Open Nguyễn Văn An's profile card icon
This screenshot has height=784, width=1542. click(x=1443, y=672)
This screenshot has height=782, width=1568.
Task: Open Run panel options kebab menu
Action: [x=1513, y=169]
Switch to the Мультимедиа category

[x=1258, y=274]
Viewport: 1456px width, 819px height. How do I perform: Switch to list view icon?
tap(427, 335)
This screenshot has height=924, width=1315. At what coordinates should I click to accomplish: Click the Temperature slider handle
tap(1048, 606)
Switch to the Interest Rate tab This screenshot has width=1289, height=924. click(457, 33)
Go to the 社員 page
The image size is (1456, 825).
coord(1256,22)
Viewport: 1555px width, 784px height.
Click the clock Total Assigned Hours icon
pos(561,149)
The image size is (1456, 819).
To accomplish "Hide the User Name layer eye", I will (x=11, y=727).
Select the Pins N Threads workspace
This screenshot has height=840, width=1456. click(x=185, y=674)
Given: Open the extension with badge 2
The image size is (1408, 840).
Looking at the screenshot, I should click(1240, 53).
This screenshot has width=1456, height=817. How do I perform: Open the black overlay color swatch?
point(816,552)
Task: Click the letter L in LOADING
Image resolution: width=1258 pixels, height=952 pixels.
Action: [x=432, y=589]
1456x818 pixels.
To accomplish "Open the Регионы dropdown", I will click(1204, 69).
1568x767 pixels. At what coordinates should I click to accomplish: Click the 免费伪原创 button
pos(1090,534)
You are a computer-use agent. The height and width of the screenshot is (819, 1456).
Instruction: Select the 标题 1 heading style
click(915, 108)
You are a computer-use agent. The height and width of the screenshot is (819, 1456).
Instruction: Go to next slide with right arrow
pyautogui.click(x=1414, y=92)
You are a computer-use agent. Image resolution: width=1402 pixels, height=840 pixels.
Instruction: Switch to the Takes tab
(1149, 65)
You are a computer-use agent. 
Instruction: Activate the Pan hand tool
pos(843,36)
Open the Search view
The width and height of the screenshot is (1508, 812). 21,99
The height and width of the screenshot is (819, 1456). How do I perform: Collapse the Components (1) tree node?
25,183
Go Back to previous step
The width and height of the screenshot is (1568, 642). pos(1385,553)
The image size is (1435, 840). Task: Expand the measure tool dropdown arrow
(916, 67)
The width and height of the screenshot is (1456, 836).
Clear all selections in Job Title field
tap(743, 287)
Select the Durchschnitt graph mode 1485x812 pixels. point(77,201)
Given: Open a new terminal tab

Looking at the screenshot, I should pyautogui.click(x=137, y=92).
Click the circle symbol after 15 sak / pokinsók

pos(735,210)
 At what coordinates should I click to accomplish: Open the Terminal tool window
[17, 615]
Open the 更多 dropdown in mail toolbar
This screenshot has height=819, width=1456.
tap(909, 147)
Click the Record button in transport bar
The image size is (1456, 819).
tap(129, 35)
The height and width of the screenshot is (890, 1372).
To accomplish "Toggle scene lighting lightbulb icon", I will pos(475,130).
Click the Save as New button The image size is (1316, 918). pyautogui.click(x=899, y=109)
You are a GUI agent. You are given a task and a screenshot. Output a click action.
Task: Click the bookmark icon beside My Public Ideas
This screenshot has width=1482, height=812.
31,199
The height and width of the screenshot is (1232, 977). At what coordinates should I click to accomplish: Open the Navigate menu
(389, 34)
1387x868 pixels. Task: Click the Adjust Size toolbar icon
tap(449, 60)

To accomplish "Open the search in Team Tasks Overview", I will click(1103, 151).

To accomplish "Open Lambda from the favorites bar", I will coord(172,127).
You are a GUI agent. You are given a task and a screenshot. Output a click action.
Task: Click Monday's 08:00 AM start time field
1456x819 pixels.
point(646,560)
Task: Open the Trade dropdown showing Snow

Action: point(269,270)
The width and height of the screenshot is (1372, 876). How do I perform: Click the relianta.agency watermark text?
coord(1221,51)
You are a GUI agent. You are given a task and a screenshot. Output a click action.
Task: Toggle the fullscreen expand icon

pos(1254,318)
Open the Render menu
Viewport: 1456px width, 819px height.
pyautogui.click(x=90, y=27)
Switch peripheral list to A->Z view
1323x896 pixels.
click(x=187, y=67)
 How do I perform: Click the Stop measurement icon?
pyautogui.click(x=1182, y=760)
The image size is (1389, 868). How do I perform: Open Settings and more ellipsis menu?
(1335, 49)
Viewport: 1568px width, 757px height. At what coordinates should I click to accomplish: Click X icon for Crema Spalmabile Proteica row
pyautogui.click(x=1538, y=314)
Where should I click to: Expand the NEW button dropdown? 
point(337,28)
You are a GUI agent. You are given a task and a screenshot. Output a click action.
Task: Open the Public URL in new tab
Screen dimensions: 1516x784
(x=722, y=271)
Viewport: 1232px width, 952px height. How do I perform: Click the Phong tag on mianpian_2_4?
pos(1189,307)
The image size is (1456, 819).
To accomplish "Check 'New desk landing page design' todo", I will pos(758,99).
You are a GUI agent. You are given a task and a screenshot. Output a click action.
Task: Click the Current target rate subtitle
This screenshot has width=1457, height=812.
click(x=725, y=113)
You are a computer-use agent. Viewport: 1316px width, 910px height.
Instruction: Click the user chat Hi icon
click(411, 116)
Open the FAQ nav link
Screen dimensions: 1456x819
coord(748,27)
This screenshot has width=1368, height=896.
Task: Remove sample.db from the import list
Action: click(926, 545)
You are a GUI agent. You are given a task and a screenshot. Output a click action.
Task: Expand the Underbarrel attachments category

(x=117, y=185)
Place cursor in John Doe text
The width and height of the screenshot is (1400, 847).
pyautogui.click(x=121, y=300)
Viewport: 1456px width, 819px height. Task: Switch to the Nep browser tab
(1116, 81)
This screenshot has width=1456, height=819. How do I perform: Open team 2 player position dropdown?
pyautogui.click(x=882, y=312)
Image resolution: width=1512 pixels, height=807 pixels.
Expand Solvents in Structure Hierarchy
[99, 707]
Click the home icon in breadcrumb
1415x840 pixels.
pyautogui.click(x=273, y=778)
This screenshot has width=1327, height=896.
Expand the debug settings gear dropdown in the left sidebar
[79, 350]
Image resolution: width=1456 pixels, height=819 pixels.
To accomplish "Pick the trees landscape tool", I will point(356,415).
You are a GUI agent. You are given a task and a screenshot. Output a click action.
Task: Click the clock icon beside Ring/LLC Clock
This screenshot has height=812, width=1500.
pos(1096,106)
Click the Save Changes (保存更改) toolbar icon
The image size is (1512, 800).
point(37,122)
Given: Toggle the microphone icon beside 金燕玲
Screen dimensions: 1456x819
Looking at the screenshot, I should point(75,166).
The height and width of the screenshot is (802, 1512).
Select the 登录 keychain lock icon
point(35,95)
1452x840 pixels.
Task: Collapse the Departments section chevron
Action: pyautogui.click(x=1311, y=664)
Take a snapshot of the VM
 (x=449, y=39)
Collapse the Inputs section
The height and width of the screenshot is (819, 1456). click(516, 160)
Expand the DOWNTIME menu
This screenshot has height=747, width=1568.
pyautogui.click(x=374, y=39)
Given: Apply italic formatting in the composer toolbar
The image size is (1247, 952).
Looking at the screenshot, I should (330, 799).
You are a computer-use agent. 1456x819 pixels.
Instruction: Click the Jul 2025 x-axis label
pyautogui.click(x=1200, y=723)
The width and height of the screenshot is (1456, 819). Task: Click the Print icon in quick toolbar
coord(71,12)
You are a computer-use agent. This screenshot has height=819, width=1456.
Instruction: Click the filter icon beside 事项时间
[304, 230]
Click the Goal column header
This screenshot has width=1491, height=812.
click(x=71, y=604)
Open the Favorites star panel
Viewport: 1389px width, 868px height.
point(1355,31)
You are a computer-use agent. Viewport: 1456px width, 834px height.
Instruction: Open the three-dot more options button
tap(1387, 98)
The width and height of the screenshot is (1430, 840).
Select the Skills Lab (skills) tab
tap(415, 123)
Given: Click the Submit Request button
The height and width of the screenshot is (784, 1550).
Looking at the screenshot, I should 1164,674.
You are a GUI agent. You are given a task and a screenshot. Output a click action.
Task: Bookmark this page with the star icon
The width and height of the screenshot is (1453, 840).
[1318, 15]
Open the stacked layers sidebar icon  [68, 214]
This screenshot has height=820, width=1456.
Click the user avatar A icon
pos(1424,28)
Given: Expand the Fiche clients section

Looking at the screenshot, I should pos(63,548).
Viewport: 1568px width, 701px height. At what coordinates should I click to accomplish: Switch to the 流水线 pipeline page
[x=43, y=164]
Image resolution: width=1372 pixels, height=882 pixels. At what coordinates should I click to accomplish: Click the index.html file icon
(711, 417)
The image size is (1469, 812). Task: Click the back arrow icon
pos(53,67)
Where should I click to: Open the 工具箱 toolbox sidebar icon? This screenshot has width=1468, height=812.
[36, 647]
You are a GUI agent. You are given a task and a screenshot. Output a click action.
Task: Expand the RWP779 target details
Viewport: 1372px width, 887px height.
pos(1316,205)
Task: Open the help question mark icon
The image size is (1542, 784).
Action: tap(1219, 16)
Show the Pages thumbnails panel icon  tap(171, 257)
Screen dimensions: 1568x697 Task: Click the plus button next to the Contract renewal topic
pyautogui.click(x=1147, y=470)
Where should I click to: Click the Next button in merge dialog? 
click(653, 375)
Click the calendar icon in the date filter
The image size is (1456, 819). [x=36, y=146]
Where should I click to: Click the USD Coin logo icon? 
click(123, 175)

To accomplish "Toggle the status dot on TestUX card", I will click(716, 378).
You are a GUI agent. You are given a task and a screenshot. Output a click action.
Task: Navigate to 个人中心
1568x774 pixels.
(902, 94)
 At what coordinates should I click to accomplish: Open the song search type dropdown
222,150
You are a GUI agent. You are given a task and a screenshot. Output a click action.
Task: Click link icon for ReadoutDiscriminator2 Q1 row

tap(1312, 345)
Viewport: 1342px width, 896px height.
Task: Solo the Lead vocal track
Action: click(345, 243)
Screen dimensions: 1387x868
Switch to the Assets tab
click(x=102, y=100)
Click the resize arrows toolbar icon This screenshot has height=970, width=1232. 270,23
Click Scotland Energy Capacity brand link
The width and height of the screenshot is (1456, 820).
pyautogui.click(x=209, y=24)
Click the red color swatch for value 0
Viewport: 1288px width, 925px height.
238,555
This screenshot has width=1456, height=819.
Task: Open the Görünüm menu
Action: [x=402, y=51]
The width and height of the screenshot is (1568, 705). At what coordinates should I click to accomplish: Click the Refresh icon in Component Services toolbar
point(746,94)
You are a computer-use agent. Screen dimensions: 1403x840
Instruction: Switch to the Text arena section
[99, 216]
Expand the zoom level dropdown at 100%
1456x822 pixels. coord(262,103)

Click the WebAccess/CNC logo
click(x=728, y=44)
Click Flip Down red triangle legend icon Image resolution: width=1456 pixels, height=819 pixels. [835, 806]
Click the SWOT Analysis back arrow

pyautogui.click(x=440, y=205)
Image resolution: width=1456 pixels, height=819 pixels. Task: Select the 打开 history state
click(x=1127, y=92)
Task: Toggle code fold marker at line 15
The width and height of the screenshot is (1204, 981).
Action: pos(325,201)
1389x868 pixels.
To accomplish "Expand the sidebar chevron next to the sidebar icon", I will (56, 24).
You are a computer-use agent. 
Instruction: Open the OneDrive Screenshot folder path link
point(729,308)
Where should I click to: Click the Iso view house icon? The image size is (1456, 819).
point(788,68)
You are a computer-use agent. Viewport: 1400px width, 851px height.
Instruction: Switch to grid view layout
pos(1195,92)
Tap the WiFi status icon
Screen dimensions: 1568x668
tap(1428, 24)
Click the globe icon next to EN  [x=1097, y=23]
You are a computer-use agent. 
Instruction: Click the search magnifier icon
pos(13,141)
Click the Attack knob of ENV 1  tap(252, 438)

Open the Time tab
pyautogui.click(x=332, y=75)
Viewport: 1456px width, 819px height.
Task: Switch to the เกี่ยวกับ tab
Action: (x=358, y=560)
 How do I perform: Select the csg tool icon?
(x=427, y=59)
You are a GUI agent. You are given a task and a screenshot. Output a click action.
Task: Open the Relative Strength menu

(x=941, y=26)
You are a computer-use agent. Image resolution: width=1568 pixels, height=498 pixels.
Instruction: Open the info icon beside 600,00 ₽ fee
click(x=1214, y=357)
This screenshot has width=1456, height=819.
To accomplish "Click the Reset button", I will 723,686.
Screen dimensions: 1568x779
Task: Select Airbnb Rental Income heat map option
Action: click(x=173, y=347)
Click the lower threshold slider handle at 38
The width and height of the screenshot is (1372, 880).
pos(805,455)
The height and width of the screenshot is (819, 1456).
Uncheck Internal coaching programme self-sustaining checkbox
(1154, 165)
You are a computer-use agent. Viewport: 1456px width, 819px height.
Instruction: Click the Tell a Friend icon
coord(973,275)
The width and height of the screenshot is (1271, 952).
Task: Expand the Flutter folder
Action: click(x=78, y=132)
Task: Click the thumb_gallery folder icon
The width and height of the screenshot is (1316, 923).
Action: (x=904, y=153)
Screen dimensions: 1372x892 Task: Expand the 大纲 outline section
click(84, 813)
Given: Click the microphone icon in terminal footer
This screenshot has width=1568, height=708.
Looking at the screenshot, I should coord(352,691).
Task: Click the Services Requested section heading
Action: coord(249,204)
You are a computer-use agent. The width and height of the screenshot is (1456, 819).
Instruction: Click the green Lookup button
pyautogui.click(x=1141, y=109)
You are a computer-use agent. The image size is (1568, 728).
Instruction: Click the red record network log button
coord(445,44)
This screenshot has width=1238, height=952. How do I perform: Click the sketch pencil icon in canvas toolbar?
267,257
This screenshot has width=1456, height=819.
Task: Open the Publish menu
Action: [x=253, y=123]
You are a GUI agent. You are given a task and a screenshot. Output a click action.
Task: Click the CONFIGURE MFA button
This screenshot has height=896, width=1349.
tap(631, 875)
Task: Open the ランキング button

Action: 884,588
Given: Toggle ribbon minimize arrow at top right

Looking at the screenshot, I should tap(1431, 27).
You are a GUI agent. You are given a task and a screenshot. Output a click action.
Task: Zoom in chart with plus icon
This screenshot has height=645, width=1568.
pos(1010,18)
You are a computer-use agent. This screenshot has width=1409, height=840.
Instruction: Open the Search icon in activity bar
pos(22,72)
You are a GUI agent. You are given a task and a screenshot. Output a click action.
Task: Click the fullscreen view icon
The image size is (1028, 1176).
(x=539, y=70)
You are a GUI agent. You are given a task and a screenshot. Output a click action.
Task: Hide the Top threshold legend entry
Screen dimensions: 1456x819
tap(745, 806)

[ABOUT THIS EXERCISE]
Beginning at the line with "Collapse the Inputs section" and stopping after the line with "agent. This screenshot has height=819, width=1456.", please write out every line of the data above exactly and nothing else.

[SOLUTION FOR THIS EXERCISE]
Collapse the Inputs section
The height and width of the screenshot is (819, 1456). click(516, 160)
Expand the DOWNTIME menu
This screenshot has height=747, width=1568.
pyautogui.click(x=374, y=39)
Given: Apply italic formatting in the composer toolbar
The image size is (1247, 952).
Looking at the screenshot, I should (330, 799).
You are a computer-use agent. 1456x819 pixels.
Instruction: Click the Jul 2025 x-axis label
pyautogui.click(x=1200, y=723)
The width and height of the screenshot is (1456, 819). Task: Click the Print icon in quick toolbar
coord(71,12)
You are a computer-use agent. This screenshot has height=819, width=1456.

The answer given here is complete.